* [The data]
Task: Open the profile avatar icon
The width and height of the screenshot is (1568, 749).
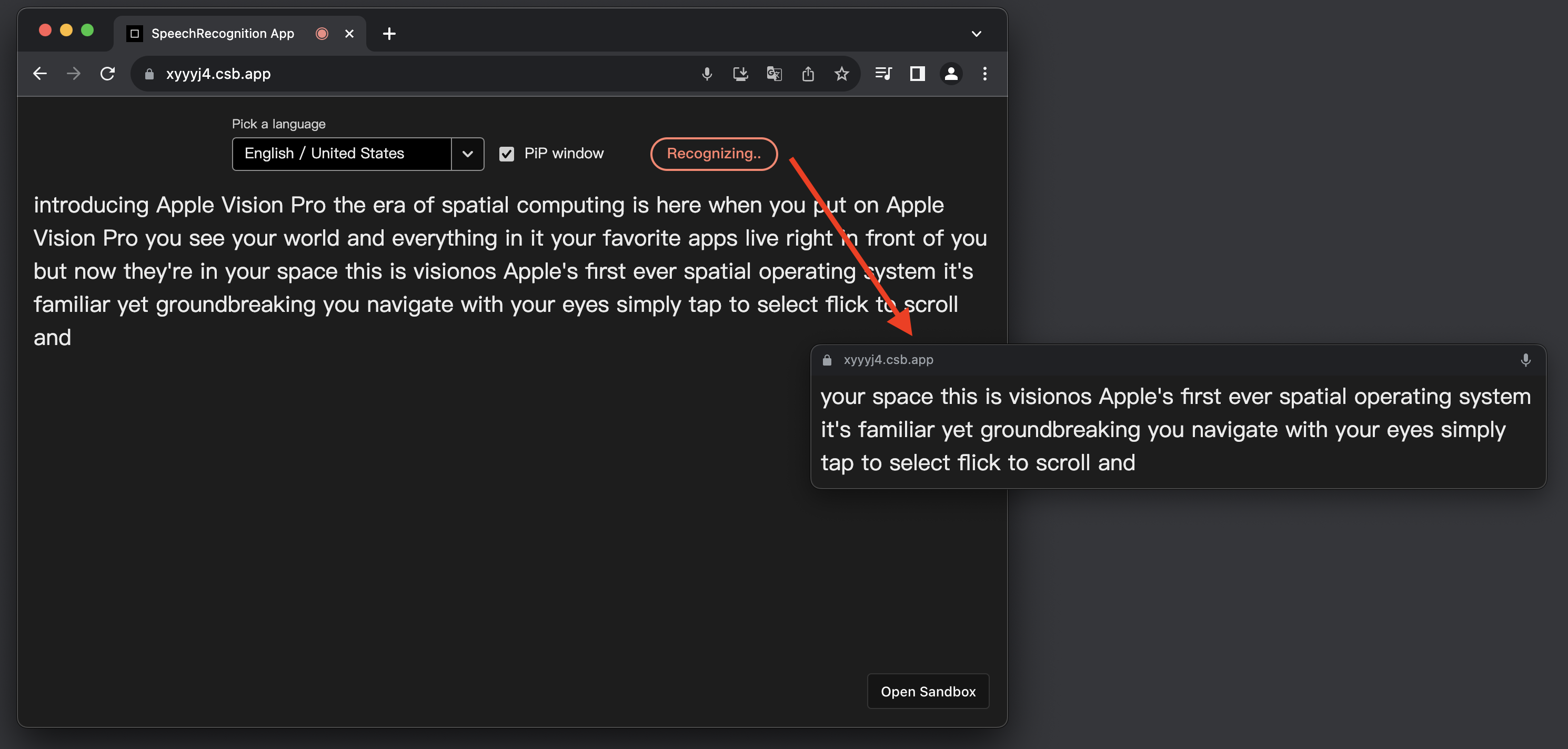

---

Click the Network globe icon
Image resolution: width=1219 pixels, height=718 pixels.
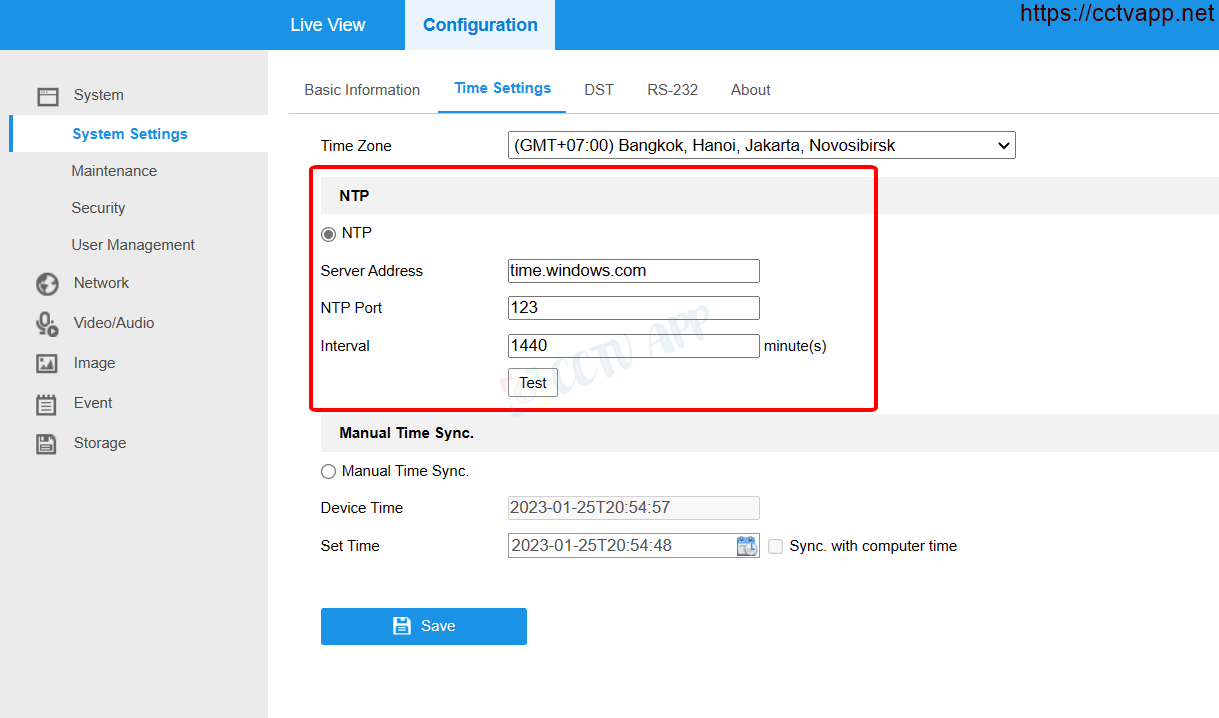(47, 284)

* [Problem to work on] Extract each line from the items above that contains the string "width". Case counts.

* [Correct response]
The width and height of the screenshot is (1568, 749).
Image resolution: width=1219 pixels, height=718 pixels.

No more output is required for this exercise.